Some key points that I’ll explore further:

  • Everyone experiences anxiety – this is “Normal”, and most people have an exaggerated sense that they are an exception when they aren’t
  • Anxiety encompasses stress and worry, but also ambition and happiness; indeed “a life that was anxiety-free would also be bereft of wonder, enthusiasm and excitement.”
  • Worrying about worrying is one of the most prevalent forms of non-useful anxiety in work. It distracts us from productive activity but many people see virtue in it because they equate it with caring

Anxiety has an everyday, colloquial meaning as well as a technical, psychological one, and as is often the case when this happens there are some fairly big differences. The latter definition is broader and sees anxiety as a core building block of the human experience that encompasses both good / pleasurable / helpful aspects as well as bad / unpleasant / unhelpful aspects. The everyday meaning covers only the second category of negative emotions. Wonder, enthusiasm and excitement are desirable feelings but most people don’t see them as the flip side of “bad” anxiety, but rather as a separate category of experience.

The diving board

When I was young I liked to go to the swimming pool at the local leisure centre, not so much for the swimming but for the diving boards (there were several stacked up in ascending height). I wasn’t the only one, there was always a queue to get on and what I experienced every time I visited standing in that queue for the first time, was almost overwhelming dread and fear.

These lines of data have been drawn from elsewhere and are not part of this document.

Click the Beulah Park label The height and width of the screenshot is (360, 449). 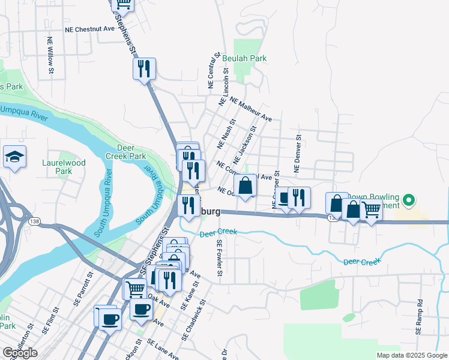[244, 58]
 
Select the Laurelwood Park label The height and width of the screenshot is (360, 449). [64, 167]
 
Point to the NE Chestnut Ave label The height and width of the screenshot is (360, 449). [89, 29]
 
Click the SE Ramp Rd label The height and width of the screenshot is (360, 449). [419, 316]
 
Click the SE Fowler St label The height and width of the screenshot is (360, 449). [220, 258]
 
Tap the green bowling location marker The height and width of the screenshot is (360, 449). [409, 200]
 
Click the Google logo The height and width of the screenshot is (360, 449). [19, 353]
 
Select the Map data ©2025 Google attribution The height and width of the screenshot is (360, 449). [411, 355]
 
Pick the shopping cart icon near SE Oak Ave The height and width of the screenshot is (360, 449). [134, 289]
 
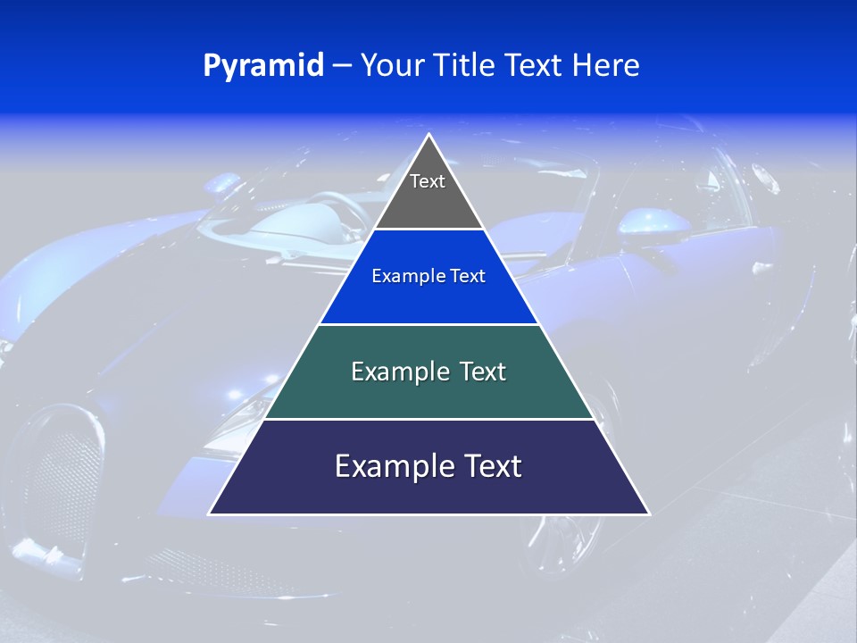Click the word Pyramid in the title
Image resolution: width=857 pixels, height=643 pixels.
(x=263, y=66)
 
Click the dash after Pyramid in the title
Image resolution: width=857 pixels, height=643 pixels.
(x=341, y=66)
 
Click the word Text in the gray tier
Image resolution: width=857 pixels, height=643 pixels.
(x=428, y=181)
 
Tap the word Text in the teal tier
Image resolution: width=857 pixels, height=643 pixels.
(x=483, y=372)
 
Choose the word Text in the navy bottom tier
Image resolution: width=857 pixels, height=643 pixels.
(x=492, y=466)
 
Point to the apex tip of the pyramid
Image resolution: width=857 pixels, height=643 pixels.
(x=429, y=136)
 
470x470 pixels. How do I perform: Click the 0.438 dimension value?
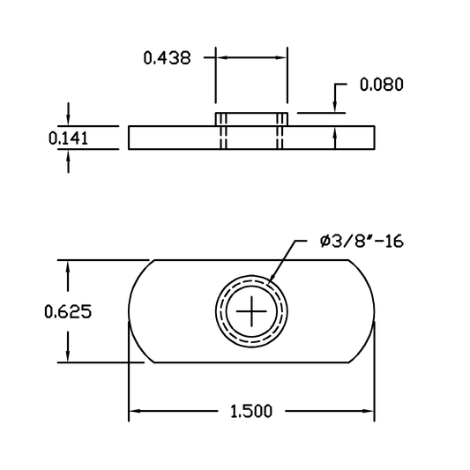[167, 58]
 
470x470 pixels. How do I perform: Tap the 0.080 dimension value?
[382, 85]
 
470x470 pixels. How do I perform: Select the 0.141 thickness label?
[69, 138]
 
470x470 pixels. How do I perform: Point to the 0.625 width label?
[68, 311]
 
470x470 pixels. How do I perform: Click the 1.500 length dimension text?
[251, 411]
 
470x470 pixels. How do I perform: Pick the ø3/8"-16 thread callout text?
[362, 242]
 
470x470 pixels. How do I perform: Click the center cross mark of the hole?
[251, 311]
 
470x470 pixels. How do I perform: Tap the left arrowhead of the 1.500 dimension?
[134, 411]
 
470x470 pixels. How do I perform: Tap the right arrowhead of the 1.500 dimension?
[369, 411]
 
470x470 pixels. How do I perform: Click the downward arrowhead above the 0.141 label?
[69, 120]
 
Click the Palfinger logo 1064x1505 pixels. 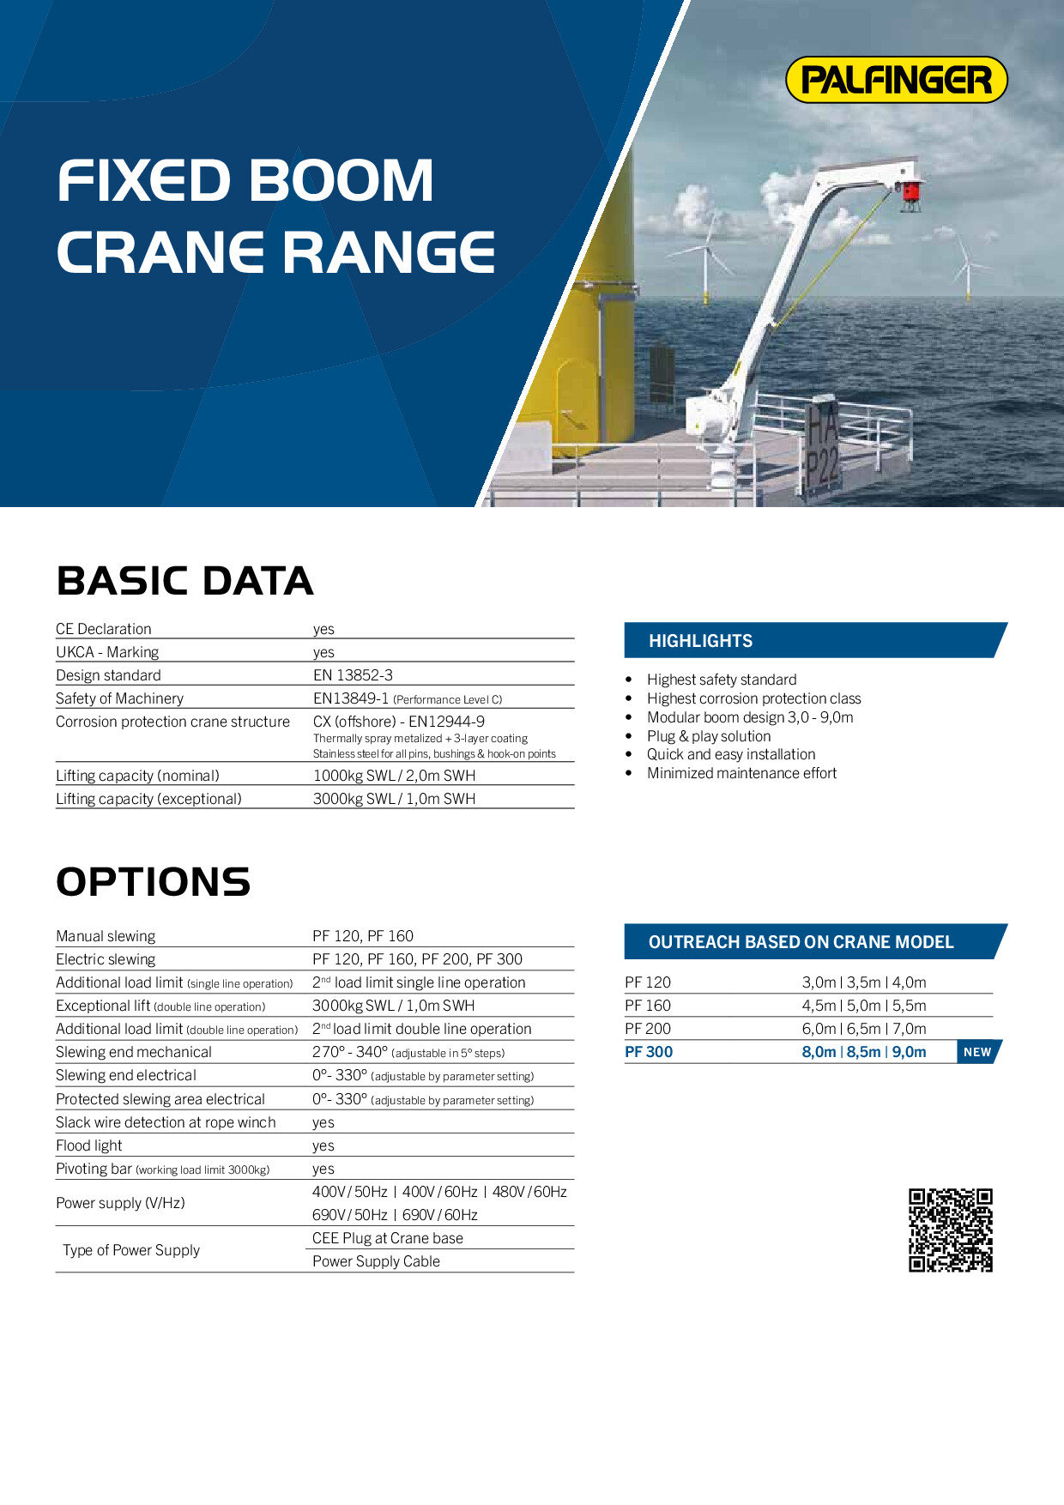896,80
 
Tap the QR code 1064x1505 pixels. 951,1230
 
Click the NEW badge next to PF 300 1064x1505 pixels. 977,1052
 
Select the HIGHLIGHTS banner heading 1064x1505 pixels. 700,641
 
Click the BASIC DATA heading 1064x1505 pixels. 184,581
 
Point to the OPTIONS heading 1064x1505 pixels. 153,882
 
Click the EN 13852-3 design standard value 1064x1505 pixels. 353,675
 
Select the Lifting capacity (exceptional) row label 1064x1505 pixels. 148,799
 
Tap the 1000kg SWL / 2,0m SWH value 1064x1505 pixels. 394,776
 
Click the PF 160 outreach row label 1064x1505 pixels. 648,1006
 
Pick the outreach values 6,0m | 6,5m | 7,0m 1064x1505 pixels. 864,1029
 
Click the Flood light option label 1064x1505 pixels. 89,1145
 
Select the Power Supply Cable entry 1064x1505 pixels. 376,1261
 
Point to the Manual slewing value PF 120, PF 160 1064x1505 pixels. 363,936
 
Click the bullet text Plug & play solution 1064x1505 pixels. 709,736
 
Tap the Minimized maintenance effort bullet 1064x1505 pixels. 741,773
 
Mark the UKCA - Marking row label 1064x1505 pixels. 107,652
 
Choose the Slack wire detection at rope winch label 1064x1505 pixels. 166,1122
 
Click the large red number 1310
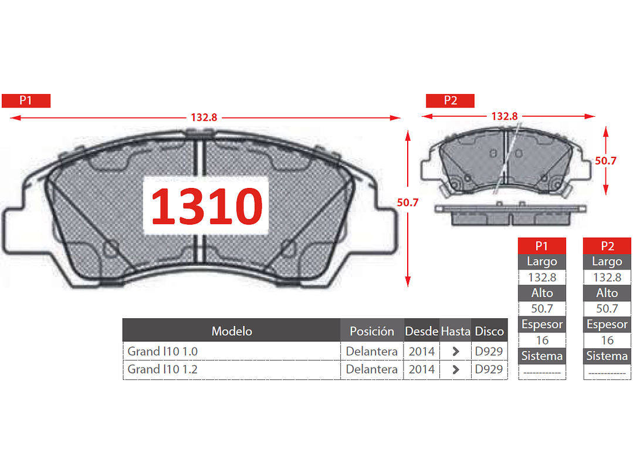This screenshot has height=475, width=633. [x=207, y=206]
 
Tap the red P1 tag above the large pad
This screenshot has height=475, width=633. [x=26, y=100]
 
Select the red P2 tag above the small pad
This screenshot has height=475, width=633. [x=450, y=100]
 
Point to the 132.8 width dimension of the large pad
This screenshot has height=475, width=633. [x=204, y=117]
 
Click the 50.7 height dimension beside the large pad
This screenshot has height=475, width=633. [x=408, y=203]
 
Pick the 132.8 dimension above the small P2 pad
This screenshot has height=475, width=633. [x=504, y=116]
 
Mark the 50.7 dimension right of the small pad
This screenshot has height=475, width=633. [x=605, y=161]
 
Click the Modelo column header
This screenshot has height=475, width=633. [x=232, y=331]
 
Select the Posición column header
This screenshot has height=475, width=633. [x=372, y=331]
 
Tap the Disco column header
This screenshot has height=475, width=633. [x=489, y=331]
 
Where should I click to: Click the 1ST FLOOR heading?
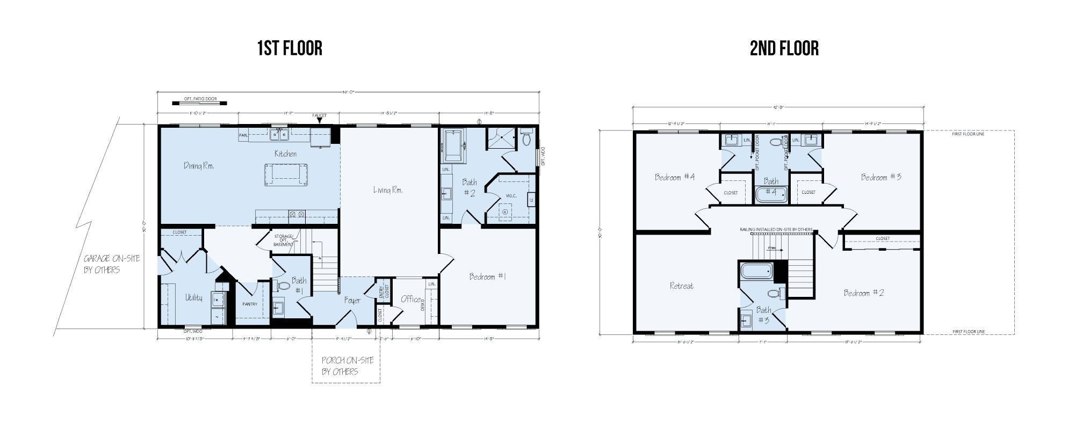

This was the anxiety of anticipation. What I was anticipating was something both mortal and publicly-shaming (a powerful combination for an eight year-old) and as I shuffled further up the queue the sense got worse. To the point where, by the time I got to the diving board I was half-inclined to suffer the humiliation of climbing back down the ladder and walking away. But instead I would run and bounce off into potential oblivion and as I did so the horror transformed into delight as I went through the air into the water and experienced the sense of freedom and excitement that motivated me to go there in the first place.

After that first one I was totally fine, the bubble of worry had been burst by my recent experience and I was running up the ladder all day long.

These are the two sides of anxiety and it is part of the peculiar nature of our existence that the one reinforces the other, what Søren Kierkegaard referred to as “the dizziness of freedom”.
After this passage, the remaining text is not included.